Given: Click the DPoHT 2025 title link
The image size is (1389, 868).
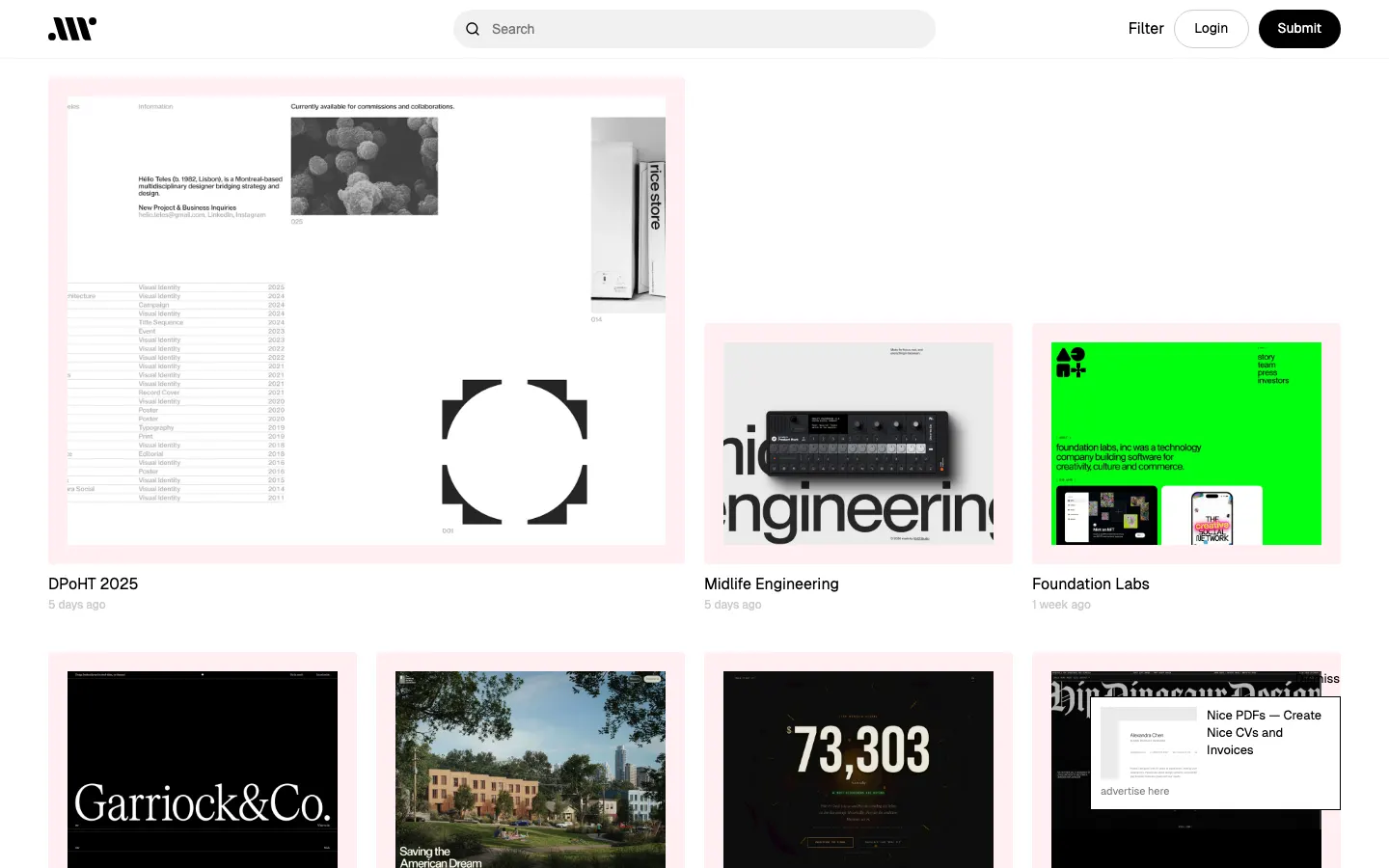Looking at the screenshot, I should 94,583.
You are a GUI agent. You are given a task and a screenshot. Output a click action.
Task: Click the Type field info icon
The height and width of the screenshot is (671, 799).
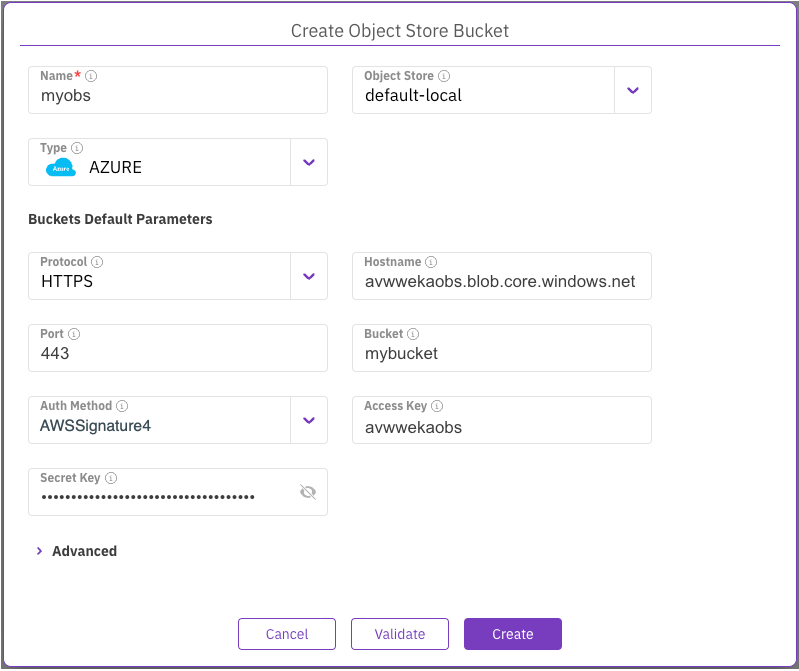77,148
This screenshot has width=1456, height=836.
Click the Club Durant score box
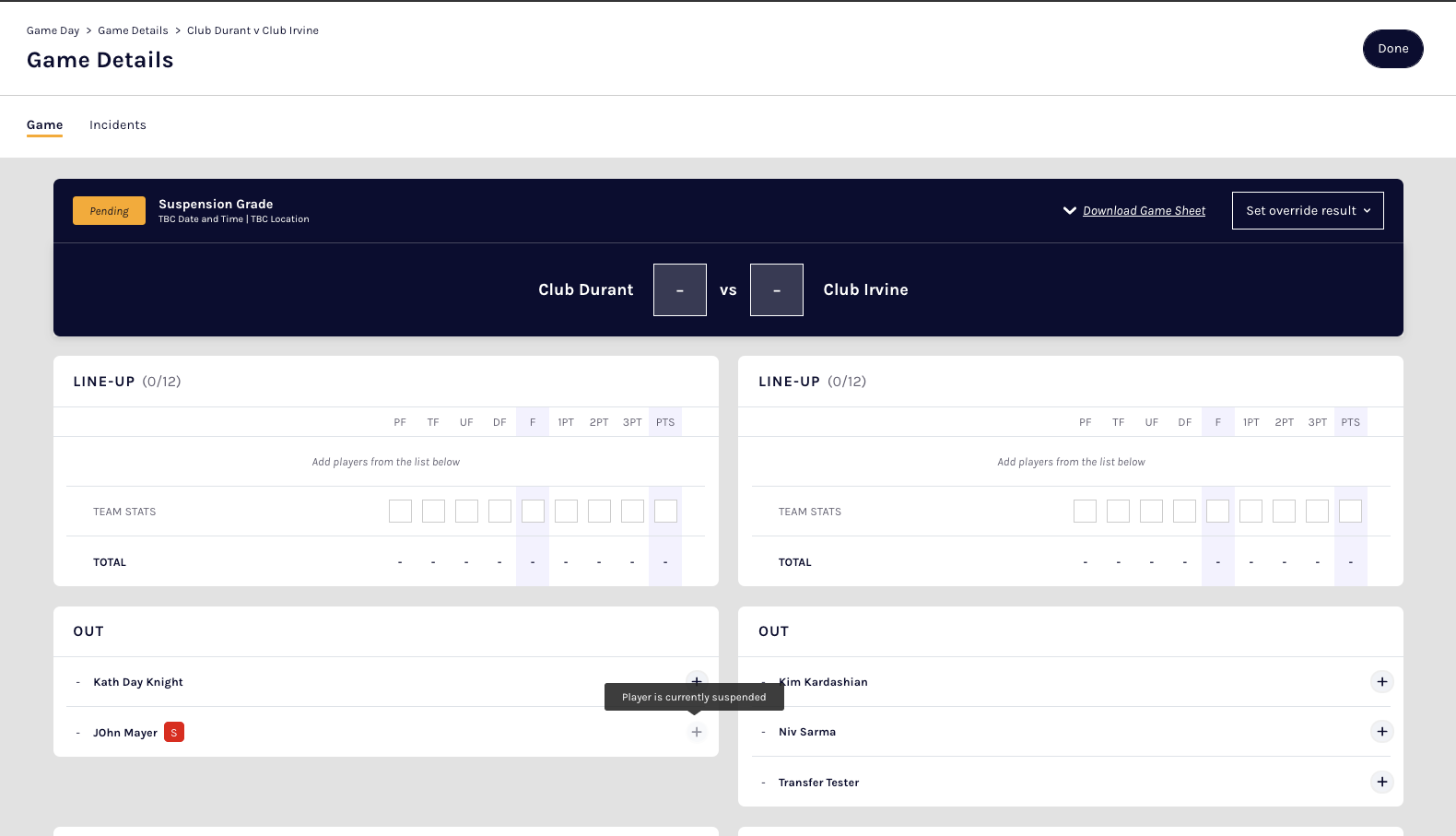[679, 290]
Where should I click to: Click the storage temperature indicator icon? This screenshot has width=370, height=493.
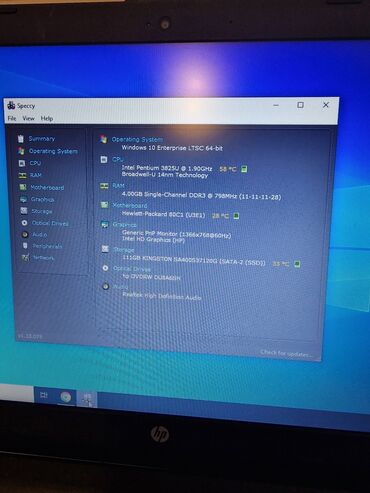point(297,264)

□ □ □ □ □

Please retype the data exactly, but do not carry over any picture.

## ANSWER BOX
Given: Click the DPoHT 2025 title link
The image size is (1389, 868).
Looking at the screenshot, I should 94,583.
You are a GUI agent. You are given a task and a screenshot. Output a click action.
Task: Click the Type field info icon
The height and width of the screenshot is (671, 799).
77,148
This screenshot has width=1456, height=836.
Click the Club Durant score box
[679, 290]
Where should I click to: Click the storage temperature indicator icon? This screenshot has width=370, height=493.
point(297,264)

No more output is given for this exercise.